WHEN SPEAKERS ARE ALL EARS

Understanding when smart speakers mistakenly record conversations

Daniel J. Dubois (Northeastern University), Roman Kolcun (Imperial College London), Anna Maria Mandalari (Imperial College London), Muhammad Talha Paracha (Northeastern University), David Choffnes (Northeastern University), Hamed Haddadi (Imperial College London)

Last updated: 07/06/2020

This page contains our preliminary findings. More recent findings are available.

speakers

Summary

Voice assistants such as Amazon’s Alexa, OK Google, Apple’s Siri, and Microsoft’s Cortana are becoming increasingly pervasive in our homes, offices, and public spaces. While convenient, these systems also raise important privacy concerns—namely, what exactly are these systems recording from their surroundings, and does that include sensitive and personal conversations that were never meant to be shared with companies or their contractors?

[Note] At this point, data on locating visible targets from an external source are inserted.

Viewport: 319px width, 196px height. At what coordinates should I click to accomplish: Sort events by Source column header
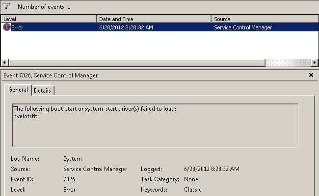[265, 19]
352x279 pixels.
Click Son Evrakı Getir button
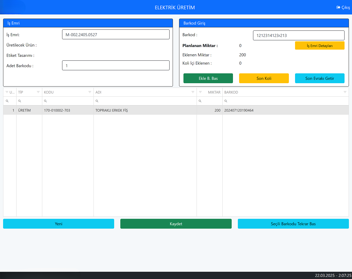point(320,78)
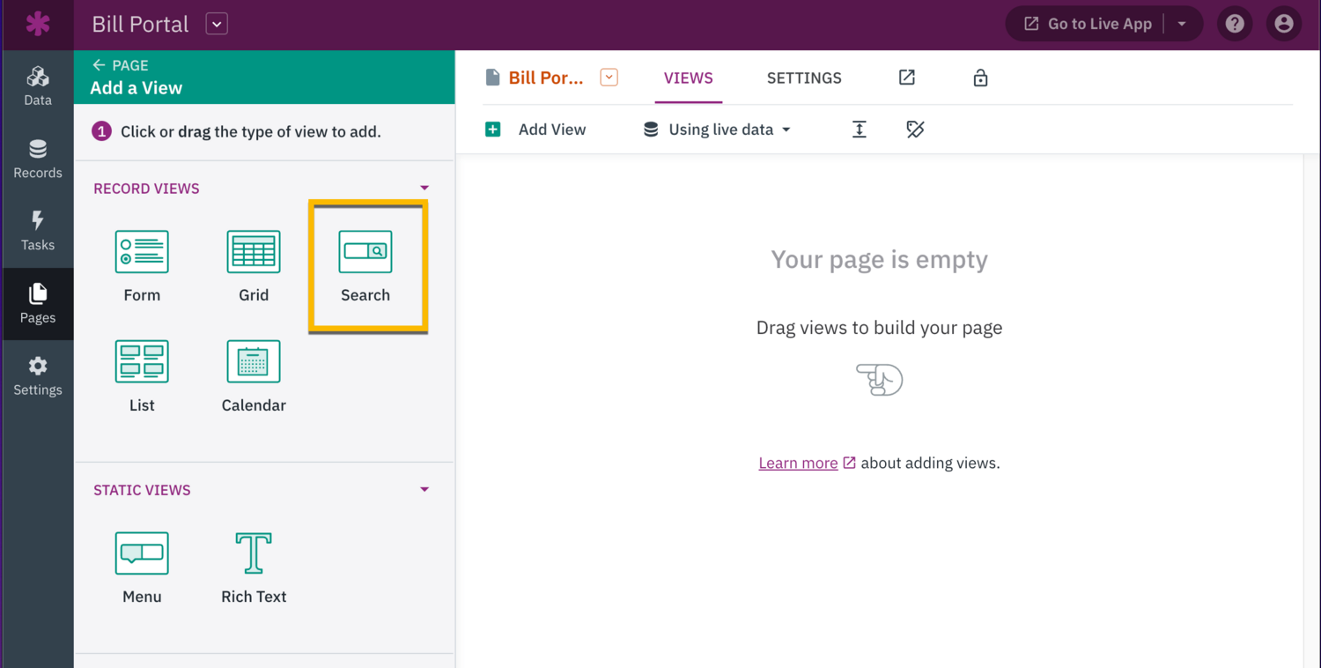Select the highlighted Search view type
The width and height of the screenshot is (1321, 668).
coord(365,266)
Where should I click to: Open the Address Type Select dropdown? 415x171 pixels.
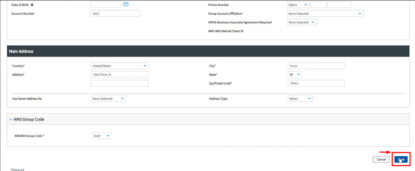click(300, 98)
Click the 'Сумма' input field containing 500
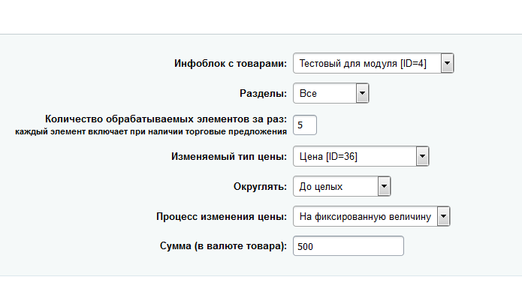This screenshot has height=301, width=522. coord(349,247)
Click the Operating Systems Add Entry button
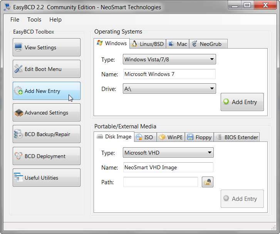Viewport: 280px width, 234px height. click(x=242, y=102)
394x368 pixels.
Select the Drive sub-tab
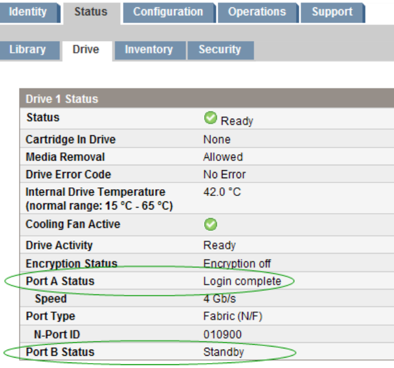[x=86, y=50]
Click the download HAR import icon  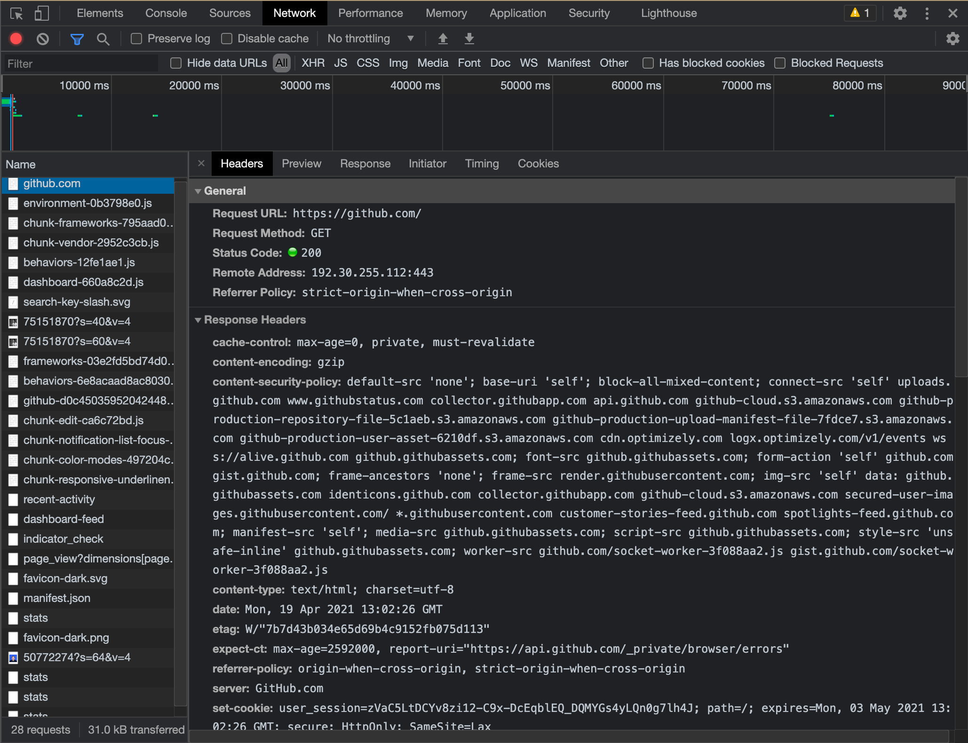(x=468, y=38)
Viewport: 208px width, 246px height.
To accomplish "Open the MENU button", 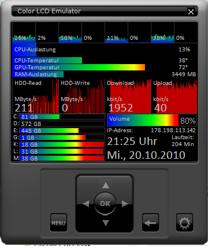I will (x=58, y=223).
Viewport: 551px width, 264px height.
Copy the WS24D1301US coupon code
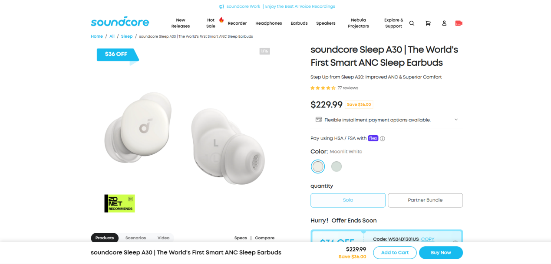(428, 239)
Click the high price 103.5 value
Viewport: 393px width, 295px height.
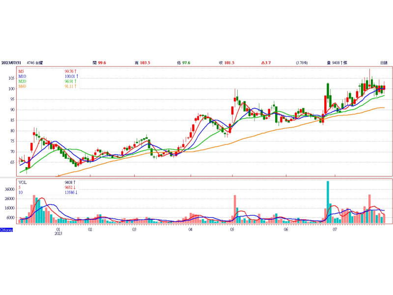pos(145,63)
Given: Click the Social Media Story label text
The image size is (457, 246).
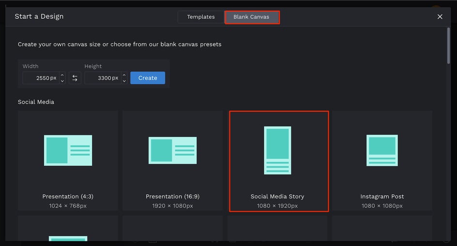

These aren’t just hypothetical concerns from paranoid users: there have been a slew of recent reports about devices constantly recording audio and cloud providers outsourcing to contractors transcription of audio recordings of private and intimate interactions

 

Anyone who has used voice assistants knows that they accidentally wake up and record when the “wake word” isn’t spoken—for example, “Seriously” sounds like the wake word “Siri” and often causes Apple’s Siri-enabled devices to start listening. There are many other anecdotal reports of everyday words in normal conversation being mistaken for wake words.  For the past six months, our team has been conducting research to go beyond anecdotes through the use of repeatable, controlled experiments that shed light on what causes voice assistants to mistakenly wake up and record.  Below, we provide a brief summary of our approach, findings so far, and their implications. This is ongoing research, and we will update this page as we learn more.

Goals and Approach

Goals: The main goals of our research are to detect if, how, when, and why smart speakers are unexpectedly recording audio from their environment (we call this activation). We are also interested in whether there are trends based on certain non-wake words, type of conversation, location, and other factors. 

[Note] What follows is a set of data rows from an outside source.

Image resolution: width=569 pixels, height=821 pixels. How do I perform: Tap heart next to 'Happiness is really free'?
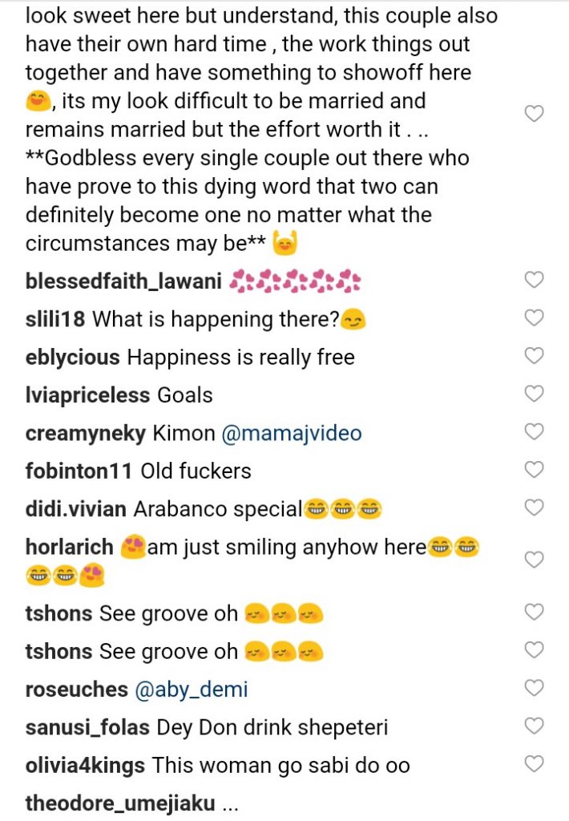pos(534,355)
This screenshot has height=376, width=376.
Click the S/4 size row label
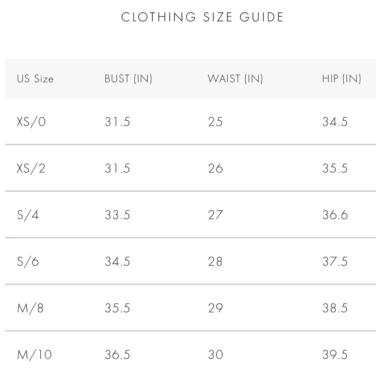(28, 215)
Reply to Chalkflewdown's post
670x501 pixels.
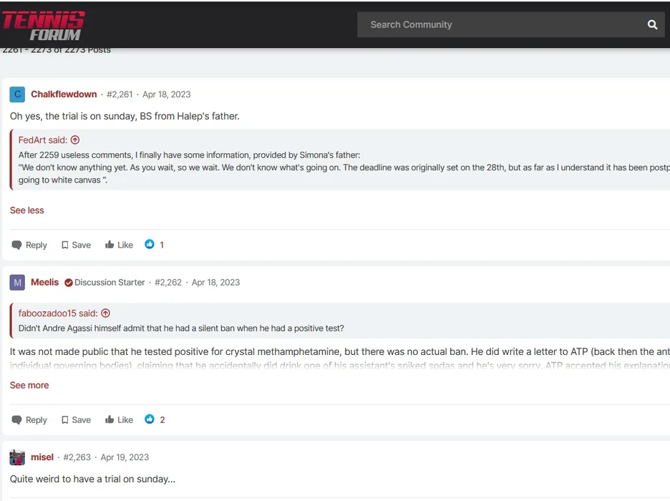point(29,245)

Approach: When figuring out what smart speakers listen and wake up to, we need to expose them to spoken words. And if we are to uncover any patterns in what causes devices to wake up, we further need repeatable, native-speaker, conversational audio—along with corresponding text that was spoken at each moment. In theory, we could accomplish this using researchers who speak from scripts, but this would take an enormous amount of time and would cover only a small number of people’s voices. 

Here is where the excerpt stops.